**Your objective:** Gather every line below where "agent" appears.

**Information provided:**
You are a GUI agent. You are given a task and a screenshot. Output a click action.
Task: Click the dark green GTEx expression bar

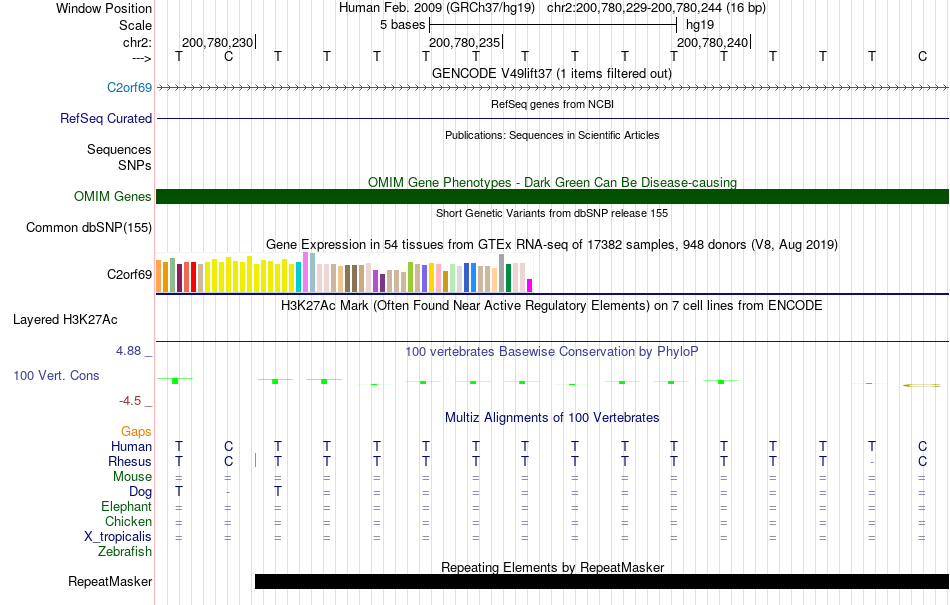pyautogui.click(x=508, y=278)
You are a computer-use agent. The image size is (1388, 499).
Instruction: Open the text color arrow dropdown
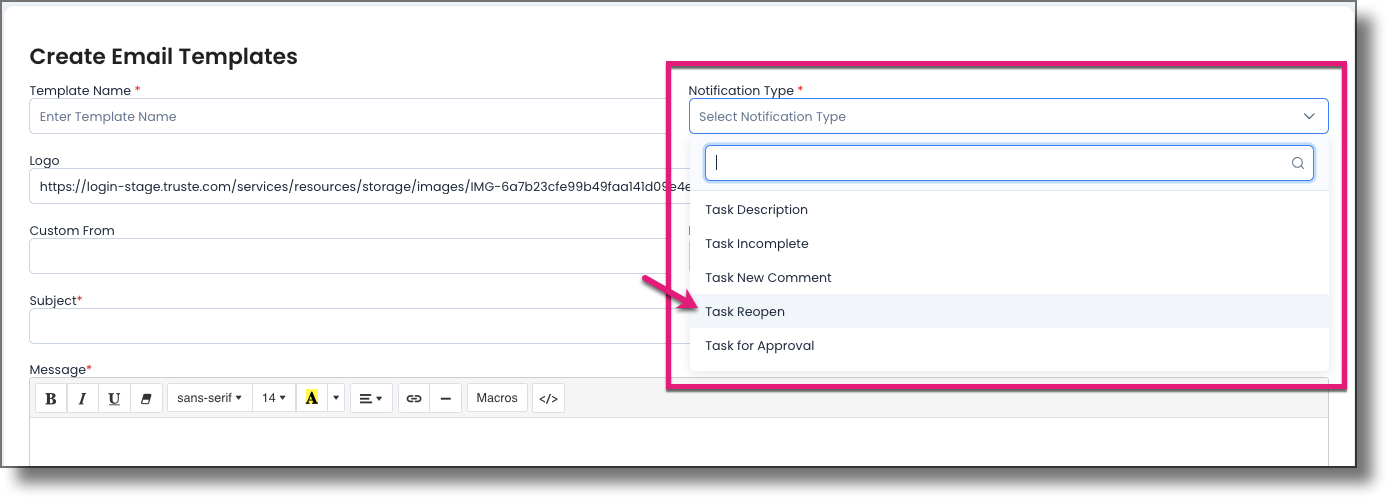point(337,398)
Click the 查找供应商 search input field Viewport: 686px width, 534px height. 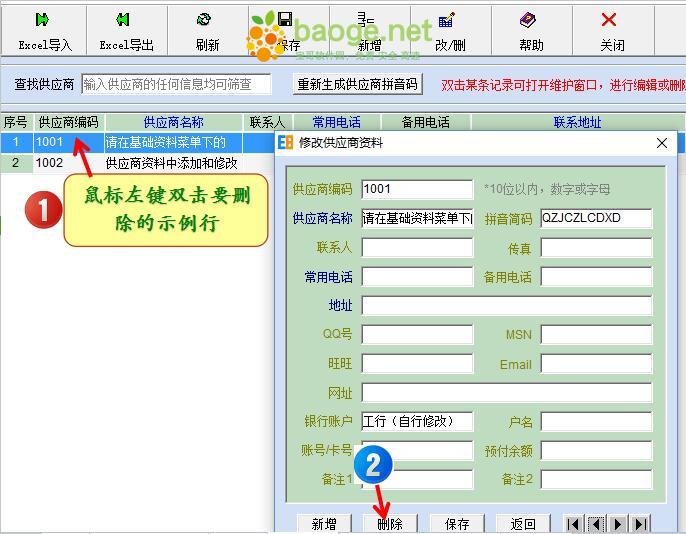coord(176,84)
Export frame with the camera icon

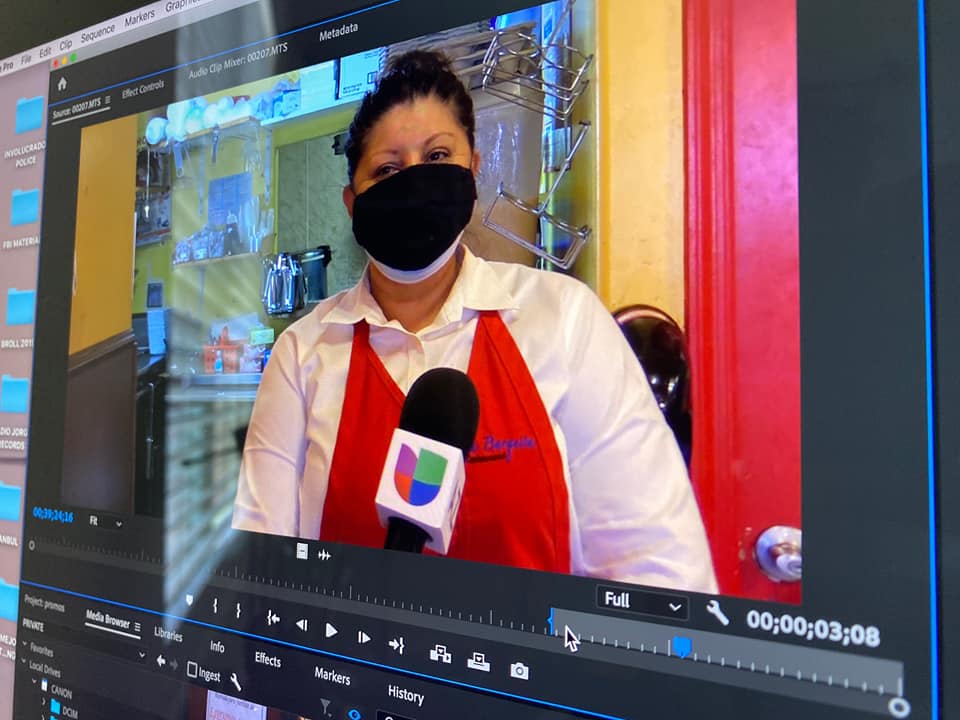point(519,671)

**Reply:**
You are a GUI agent. You are given a task and a screenshot. Output a click action.
You are a computer-use agent. The image size is (1388, 499).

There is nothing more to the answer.